Given information:
*** Begin section ***
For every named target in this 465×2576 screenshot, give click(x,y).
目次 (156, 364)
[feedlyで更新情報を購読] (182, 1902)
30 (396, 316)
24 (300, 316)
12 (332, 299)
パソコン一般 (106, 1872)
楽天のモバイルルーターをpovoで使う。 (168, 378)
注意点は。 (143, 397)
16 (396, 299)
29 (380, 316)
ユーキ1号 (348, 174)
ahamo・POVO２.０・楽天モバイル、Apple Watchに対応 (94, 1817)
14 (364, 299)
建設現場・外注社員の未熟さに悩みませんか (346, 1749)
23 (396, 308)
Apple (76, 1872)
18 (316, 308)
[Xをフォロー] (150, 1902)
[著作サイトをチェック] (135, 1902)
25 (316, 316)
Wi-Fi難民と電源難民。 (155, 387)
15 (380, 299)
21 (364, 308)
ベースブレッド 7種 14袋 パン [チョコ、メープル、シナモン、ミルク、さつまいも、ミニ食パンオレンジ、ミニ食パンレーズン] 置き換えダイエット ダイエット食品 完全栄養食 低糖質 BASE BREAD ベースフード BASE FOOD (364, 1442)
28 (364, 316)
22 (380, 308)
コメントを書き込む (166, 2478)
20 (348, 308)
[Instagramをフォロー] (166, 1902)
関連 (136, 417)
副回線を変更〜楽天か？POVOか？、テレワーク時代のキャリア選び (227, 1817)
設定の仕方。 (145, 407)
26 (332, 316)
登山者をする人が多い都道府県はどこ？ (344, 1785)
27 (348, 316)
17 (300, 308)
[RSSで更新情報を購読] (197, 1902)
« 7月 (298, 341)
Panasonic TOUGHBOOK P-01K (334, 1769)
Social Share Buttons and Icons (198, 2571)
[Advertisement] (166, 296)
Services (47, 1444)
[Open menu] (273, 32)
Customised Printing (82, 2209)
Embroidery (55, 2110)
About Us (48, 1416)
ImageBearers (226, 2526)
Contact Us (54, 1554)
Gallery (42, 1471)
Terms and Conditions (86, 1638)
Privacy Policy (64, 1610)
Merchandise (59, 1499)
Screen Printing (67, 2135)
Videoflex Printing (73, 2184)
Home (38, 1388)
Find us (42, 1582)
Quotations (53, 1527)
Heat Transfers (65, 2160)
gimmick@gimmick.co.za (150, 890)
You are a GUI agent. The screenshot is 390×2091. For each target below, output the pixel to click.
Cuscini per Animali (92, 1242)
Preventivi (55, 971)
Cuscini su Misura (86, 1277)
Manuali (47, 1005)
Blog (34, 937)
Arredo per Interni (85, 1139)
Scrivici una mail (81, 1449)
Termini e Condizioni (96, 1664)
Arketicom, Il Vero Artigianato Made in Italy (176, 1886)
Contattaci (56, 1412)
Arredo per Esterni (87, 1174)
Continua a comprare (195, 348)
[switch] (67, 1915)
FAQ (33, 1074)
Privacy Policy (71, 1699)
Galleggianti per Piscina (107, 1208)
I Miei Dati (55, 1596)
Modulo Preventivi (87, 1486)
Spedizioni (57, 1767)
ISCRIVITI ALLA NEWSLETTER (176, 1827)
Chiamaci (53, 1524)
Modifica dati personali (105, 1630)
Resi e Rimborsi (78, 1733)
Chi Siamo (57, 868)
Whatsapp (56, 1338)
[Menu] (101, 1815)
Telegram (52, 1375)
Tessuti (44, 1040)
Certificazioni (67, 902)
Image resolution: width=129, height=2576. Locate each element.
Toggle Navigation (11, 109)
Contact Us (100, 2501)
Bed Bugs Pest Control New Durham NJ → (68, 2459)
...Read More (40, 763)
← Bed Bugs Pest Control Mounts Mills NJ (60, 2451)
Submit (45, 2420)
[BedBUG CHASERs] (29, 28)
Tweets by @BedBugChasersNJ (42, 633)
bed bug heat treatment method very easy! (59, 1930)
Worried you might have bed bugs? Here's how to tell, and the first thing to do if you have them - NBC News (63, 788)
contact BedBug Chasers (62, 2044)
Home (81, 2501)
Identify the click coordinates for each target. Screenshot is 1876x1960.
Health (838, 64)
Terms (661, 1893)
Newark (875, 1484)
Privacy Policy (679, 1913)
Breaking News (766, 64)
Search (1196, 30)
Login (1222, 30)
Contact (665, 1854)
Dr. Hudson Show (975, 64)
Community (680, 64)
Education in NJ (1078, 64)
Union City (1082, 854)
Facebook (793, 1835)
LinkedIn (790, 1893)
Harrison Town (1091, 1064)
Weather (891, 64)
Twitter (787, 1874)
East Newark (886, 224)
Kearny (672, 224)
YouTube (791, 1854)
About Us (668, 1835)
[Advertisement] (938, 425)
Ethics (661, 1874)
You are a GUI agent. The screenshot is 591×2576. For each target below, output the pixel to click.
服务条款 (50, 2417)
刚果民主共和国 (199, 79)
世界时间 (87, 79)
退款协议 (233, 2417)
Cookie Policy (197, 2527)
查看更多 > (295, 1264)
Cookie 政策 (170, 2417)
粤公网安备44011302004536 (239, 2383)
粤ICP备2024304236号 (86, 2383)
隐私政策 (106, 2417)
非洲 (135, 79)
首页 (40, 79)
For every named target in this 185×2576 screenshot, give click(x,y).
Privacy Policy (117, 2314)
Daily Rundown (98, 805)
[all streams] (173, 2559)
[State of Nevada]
*** End section ***
Task:
Using the data above, print exactly the lines from the line that contains "Services (47, 1444)" through the line that contains "Galleggianti per Piscina (107, 1208)", with both included.

Written answer:
Services (47, 1444)
[Open menu] (273, 32)
Customised Printing (82, 2209)
Embroidery (55, 2110)
About Us (48, 1416)
ImageBearers (226, 2526)
Contact Us (54, 1554)
Gallery (42, 1471)
Terms and Conditions (86, 1638)
Privacy Policy (64, 1610)
Merchandise (59, 1499)
Screen Printing (67, 2135)
Videoflex Printing (73, 2184)
Home (38, 1388)
Find us (42, 1582)
Quotations (53, 1527)
Heat Transfers (65, 2160)
gimmick@gimmick.co.za (150, 890)
You are a GUI agent. The screenshot is 390×2091. For each target below, output the pixel to click.
Cuscini per Animali (92, 1242)
Preventivi (55, 971)
Cuscini su Misura (86, 1277)
Manuali (47, 1005)
Blog (34, 937)
Arredo per Interni (85, 1139)
Scrivici una mail (81, 1449)
Termini e Condizioni (96, 1664)
Arketicom, Il Vero Artigianato Made in Italy (176, 1886)
Contattaci (56, 1412)
Arredo per Esterni (87, 1174)
Continua a comprare (195, 348)
[switch] (67, 1915)
FAQ (33, 1074)
Privacy Policy (71, 1699)
Galleggianti per Piscina (107, 1208)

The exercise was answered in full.